Tuesday, July 12, 2011

Little House In The Woods

When I was a kid, my family spent summers away from civilization. Regular readers of this blog have been entertained by the tales of my exploits and derring-do in the mountains above Boulder, Colorado. You may also be familiar with the effect that all that frontier living had on my adult life. For example, my wife understands that whenever she brings up the notion of camping or even taking a walk in the woods, I dismiss it all with a flick of my hand and remind her that I spent three months out of every year trapped in a cabin with no running water, electricity or phone. We chopped wood and hauled water from the creek to wash our dishes. At night we read by the light of kerosene lanterns. By this point she has already sighed and walked out of the room, bearing me no particular ill will, but wishing that I hadn't been so scarred as a child.
Now the truth: I wouldn't trade that time for anything in the world.

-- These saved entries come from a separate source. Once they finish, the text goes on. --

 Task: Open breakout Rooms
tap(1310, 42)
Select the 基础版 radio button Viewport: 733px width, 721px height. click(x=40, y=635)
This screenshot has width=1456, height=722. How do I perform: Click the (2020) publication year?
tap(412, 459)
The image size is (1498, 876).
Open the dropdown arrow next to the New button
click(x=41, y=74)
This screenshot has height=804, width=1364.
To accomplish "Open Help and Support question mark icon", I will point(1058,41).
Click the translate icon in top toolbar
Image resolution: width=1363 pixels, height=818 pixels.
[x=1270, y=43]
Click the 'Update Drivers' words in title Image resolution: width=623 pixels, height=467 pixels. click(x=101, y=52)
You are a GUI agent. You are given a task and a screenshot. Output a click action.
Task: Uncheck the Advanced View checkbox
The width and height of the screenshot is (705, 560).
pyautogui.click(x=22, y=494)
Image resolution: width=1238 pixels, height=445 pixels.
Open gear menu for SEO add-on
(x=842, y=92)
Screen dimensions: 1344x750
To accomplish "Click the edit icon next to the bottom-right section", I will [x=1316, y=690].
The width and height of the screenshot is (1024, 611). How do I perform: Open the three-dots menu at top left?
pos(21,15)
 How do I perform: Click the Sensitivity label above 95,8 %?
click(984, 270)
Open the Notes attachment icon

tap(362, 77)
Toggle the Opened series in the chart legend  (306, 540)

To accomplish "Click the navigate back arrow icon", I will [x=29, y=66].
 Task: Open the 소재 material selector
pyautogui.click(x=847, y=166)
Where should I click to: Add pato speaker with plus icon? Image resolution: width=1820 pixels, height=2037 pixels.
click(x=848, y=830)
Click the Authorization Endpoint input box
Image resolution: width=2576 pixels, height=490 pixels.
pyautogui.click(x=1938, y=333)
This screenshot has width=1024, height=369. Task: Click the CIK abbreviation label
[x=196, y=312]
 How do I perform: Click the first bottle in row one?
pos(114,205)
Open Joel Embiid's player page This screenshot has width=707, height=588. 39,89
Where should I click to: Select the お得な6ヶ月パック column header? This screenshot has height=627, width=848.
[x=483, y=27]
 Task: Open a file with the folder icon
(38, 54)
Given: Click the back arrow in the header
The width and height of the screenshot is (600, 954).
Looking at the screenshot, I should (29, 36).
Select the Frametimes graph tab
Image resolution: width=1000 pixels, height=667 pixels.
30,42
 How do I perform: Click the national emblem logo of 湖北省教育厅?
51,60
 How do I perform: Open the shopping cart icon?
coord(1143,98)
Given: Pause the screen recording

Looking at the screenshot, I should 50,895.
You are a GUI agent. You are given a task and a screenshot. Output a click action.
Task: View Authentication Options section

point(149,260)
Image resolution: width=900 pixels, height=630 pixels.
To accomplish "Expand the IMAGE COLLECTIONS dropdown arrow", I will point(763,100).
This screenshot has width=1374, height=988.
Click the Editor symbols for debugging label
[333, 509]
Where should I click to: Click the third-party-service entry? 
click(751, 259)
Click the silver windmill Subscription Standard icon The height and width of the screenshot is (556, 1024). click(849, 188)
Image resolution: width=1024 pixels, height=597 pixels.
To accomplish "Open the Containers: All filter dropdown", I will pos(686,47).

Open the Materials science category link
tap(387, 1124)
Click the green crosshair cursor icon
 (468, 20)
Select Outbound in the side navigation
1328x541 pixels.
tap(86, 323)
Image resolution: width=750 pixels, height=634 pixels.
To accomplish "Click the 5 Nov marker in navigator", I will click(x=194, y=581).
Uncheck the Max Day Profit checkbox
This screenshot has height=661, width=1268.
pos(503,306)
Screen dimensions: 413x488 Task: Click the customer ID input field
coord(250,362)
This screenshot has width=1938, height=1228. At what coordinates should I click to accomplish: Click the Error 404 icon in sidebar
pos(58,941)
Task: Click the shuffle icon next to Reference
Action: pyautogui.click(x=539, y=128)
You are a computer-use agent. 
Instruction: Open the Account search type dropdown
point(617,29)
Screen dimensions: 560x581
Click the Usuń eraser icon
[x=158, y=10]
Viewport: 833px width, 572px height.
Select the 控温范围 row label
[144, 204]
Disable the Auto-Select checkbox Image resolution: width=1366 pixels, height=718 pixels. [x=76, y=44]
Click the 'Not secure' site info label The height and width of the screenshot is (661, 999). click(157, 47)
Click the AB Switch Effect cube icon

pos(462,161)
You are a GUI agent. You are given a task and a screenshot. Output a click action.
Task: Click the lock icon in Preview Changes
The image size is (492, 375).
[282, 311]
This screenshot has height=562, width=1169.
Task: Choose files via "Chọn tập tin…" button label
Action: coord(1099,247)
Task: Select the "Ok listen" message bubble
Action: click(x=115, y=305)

It was perhaps the single most important element of the way our family bonded together. It would be silly to suggest that we were living close to the edge of survival. My mother baked us chocolate chip cookies in that big iron stove. We climbed rocks and swung from trees. We had plenty of chores to do, but we always had enough energy left to read comic books in our sleeping bags by flashlight long after our parents had hollered up at us to go to sleep. We had the run of acre after acre of tree-covered hillside, and when that wasn't enough, we could always squeeze through the barbwire fence and slip on up to the neighbor's barn where we could jump from rafter to rafter before plummeting into the piles of hay below.
And now I know why my father's brother-in-law got so angry at one particular family gathering. He was drunk, that was the base, but he was also incredibly jealous. He wasn't spending summers in the mountains. He was stuck down in town. On the streets. Where you could be outside but never exactly away. I'm sure he was mad about being cooped up in all that urban tangle. Well, to be fair, suburban tangle, but tangle nonetheless. There he was, taking big wide verbal swings at my father because he could count, among his possessions, an outhouse. Now that's what I call civilized.

2 comments:

Anonymous said...

You said derring-do.

-CB

Anonymous said...

But darling, I *do* bear you ill-will! You hogged up all the rock-throwing and tree climbing to yourself!